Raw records
===============
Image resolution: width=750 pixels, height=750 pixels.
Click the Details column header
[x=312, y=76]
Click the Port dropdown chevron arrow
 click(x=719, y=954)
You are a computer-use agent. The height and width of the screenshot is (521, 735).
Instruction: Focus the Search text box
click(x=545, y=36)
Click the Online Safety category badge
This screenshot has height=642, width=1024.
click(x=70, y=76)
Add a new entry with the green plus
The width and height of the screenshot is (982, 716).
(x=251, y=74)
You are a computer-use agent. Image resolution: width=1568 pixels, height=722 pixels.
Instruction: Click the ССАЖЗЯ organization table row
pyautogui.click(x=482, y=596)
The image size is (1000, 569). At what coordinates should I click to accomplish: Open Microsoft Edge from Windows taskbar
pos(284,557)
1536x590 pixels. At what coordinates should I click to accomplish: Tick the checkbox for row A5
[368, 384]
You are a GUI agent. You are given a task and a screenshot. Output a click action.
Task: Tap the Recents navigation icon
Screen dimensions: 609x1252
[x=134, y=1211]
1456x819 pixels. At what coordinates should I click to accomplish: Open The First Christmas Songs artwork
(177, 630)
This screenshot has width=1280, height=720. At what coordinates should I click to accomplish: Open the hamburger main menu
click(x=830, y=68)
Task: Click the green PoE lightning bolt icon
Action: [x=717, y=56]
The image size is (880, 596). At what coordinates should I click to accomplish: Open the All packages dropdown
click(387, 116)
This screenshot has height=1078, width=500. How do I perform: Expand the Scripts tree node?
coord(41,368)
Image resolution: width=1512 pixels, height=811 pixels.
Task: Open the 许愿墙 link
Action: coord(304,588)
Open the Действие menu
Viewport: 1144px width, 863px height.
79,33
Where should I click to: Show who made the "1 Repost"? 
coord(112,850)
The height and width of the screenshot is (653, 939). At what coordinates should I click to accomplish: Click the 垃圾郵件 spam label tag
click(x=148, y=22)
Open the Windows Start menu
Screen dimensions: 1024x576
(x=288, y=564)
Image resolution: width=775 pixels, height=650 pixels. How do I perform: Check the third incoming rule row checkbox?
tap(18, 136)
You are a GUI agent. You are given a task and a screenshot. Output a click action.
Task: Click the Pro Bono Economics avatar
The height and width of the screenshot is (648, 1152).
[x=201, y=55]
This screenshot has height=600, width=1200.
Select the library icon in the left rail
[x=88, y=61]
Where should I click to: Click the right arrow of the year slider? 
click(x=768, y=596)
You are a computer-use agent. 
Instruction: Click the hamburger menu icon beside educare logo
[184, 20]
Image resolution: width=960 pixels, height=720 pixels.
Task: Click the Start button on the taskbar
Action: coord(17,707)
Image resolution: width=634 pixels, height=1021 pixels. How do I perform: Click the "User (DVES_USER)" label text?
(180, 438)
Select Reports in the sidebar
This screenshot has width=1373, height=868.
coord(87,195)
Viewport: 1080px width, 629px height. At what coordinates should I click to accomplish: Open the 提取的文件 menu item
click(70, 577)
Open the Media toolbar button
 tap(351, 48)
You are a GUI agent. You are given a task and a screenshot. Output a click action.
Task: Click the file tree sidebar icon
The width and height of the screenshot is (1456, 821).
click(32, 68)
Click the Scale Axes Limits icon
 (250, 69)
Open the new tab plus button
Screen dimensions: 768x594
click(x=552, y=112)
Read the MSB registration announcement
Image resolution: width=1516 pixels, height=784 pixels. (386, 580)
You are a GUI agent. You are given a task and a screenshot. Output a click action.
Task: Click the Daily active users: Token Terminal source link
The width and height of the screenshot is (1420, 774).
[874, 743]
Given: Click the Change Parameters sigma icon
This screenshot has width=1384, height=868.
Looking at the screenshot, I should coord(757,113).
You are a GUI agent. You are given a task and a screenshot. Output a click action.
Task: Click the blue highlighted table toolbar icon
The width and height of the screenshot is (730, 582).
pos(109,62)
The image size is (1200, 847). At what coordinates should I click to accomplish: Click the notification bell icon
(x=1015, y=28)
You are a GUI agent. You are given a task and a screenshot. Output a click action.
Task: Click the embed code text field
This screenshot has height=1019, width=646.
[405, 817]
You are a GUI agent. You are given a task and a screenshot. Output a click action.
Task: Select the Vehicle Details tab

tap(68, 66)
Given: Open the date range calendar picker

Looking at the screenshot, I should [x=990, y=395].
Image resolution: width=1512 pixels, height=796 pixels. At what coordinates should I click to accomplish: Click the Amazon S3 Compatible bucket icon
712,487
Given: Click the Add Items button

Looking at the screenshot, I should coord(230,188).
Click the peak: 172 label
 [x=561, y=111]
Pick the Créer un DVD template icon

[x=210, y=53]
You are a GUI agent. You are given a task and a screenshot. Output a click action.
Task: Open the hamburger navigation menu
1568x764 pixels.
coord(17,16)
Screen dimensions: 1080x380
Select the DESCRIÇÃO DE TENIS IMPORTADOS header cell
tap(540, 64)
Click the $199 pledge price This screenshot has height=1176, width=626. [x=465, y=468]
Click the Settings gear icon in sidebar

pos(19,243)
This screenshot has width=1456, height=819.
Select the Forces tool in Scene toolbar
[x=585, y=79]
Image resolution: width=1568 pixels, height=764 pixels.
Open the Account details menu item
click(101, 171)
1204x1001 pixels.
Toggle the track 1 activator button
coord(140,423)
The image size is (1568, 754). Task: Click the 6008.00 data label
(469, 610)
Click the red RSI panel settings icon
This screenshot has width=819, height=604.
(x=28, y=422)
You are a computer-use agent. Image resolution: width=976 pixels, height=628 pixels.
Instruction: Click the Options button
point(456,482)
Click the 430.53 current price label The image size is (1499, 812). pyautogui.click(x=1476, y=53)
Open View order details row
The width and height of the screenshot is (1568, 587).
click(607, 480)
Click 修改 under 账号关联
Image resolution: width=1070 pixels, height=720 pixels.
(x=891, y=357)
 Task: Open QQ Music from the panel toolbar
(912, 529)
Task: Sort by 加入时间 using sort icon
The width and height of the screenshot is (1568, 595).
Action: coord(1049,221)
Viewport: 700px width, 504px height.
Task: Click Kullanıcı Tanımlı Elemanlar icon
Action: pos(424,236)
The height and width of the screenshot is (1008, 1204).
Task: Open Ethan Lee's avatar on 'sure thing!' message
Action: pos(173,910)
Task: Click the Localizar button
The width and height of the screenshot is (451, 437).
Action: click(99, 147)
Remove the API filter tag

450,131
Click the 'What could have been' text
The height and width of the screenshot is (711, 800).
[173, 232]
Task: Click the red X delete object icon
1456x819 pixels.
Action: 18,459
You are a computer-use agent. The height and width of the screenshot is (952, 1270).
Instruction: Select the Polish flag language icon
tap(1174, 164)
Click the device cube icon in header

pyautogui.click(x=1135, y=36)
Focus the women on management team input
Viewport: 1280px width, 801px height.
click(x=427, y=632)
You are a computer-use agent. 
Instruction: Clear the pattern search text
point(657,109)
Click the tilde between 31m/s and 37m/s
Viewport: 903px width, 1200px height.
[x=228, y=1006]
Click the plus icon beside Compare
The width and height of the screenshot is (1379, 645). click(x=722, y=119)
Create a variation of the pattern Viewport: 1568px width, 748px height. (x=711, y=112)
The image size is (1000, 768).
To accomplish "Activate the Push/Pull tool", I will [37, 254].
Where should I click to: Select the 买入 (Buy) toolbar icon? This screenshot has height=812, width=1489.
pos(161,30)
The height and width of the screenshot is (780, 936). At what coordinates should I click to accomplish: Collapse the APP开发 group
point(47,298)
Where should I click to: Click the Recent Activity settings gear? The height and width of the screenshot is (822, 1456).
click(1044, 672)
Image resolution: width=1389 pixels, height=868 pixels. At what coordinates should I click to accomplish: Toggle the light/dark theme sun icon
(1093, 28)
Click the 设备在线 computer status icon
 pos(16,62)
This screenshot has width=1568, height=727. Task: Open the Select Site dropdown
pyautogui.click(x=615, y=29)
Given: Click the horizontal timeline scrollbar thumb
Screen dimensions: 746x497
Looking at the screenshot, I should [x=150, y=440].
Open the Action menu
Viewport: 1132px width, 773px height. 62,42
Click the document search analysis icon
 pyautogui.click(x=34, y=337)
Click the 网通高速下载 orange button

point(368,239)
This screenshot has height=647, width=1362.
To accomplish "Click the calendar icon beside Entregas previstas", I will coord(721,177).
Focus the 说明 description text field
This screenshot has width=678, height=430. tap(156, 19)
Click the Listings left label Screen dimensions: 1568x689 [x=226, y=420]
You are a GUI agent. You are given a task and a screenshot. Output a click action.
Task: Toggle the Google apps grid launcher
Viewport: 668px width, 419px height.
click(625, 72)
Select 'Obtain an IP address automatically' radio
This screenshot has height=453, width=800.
===============
== The request ==
Extract everything from the line containing "Click the 网通高速下载 orange button" down to the end of the entries above, and reproduce those lines exactly.

== Written response ==
Click the 网通高速下载 orange button

point(368,239)
This screenshot has height=647, width=1362.
To accomplish "Click the calendar icon beside Entregas previstas", I will coord(721,177).
Focus the 说明 description text field
This screenshot has width=678, height=430. tap(156, 19)
Click the Listings left label Screen dimensions: 1568x689 [x=226, y=420]
You are a GUI agent. You are given a task and a screenshot. Output a click action.
Task: Toggle the Google apps grid launcher
Viewport: 668px width, 419px height.
click(625, 72)
Select 'Obtain an IP address automatically' radio
This screenshot has height=453, width=800.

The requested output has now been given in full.